Stored items
··········

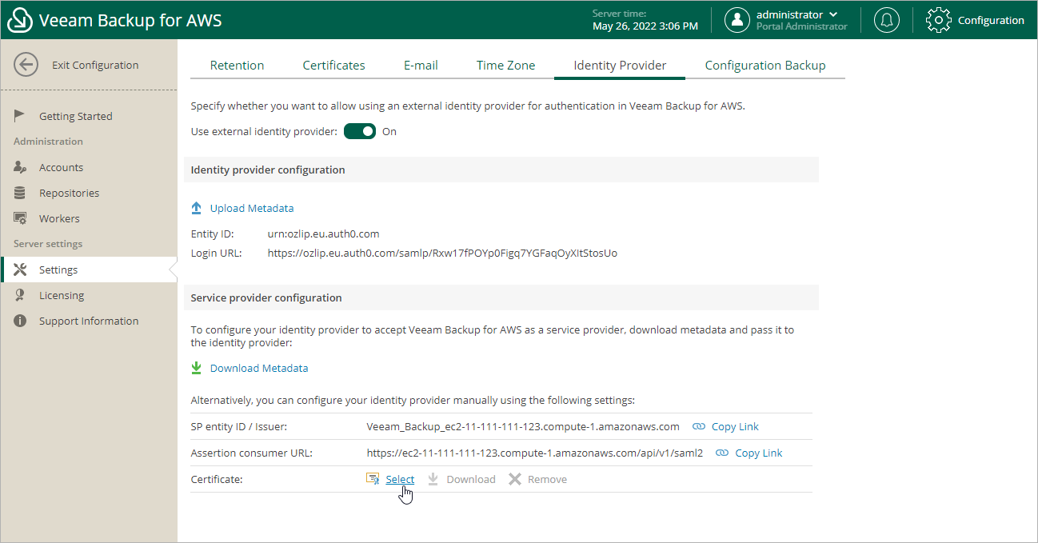Click the Exit Configuration back arrow
This screenshot has height=543, width=1038.
26,65
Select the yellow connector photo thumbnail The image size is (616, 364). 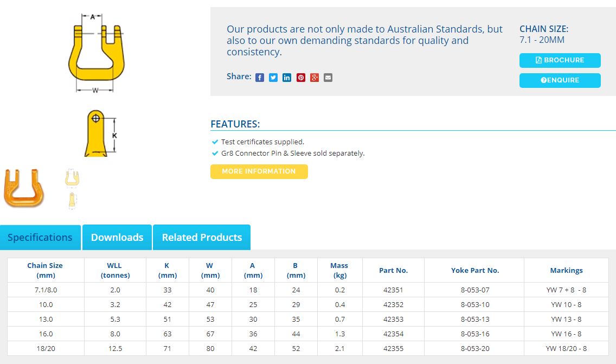pyautogui.click(x=24, y=188)

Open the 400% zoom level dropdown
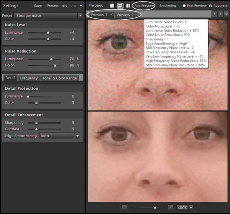[x=191, y=207]
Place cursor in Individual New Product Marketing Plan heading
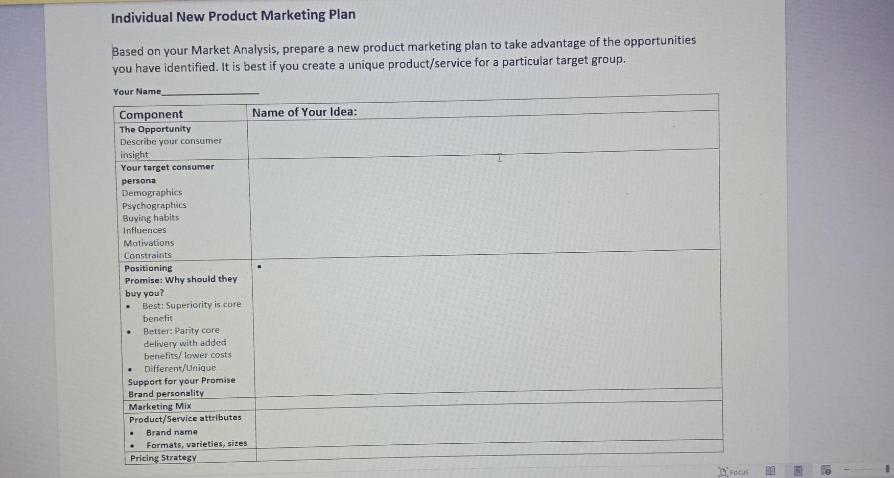The height and width of the screenshot is (478, 894). click(233, 16)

··········

ASSIGNMENT »
The lines from the one containing "Place cursor in" through the end of the data above are to be copied exactly, both ends included, and pictures are to be omitted.

ANSWER TO THE PROBLEM »
Place cursor in Individual New Product Marketing Plan heading
The height and width of the screenshot is (478, 894). click(233, 16)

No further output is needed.